Data records:
>>

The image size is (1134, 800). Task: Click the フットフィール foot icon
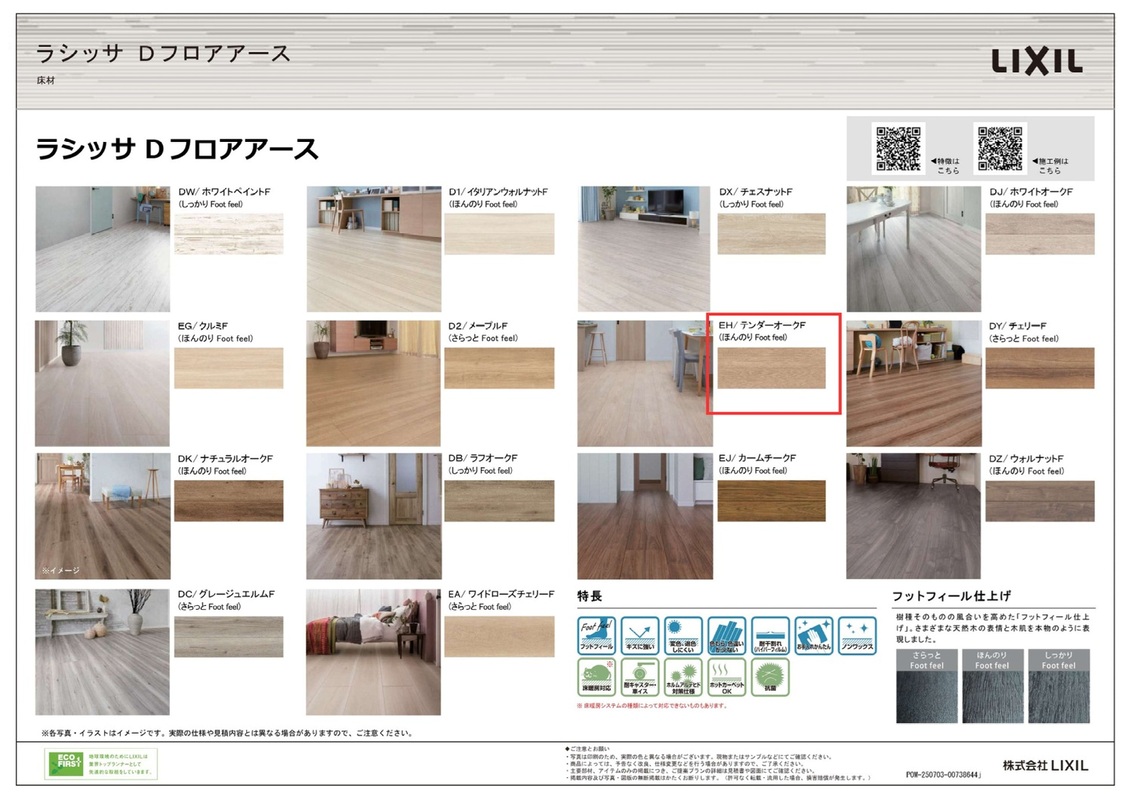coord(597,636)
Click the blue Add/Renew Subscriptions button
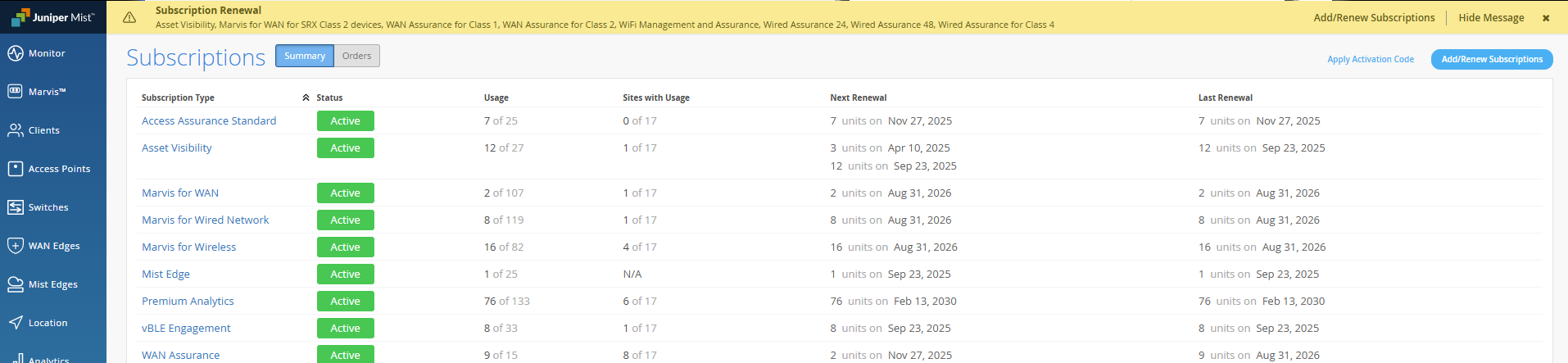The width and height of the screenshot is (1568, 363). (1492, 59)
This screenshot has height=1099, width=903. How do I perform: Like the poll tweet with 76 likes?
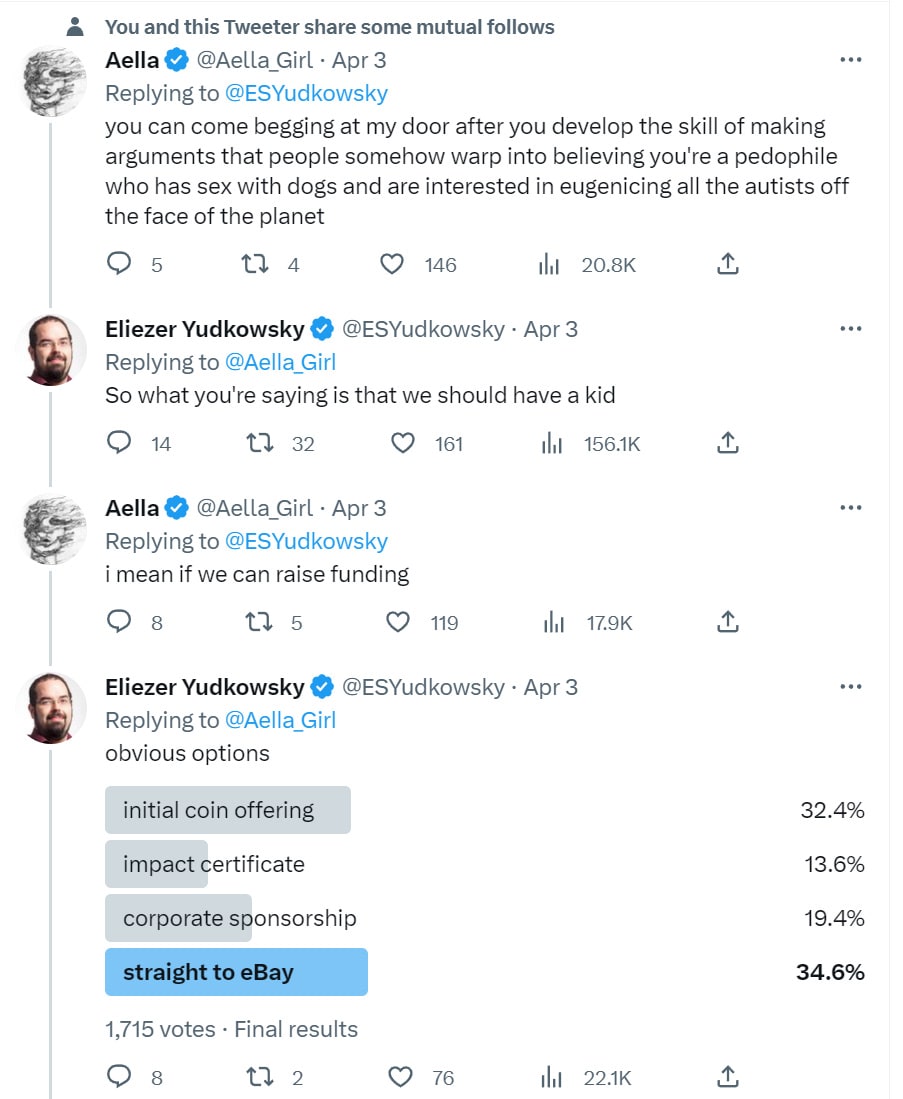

<<

A word-for-word copy of the lines from the one containing "Click the blue Add/Renew Subscriptions button" through the last line of the records is what is wanted, without pictures and without any other line.

Click the blue Add/Renew Subscriptions button
The width and height of the screenshot is (1568, 363). (1492, 59)
This screenshot has height=1099, width=903. How do I perform: Like the poll tweet with 76 likes?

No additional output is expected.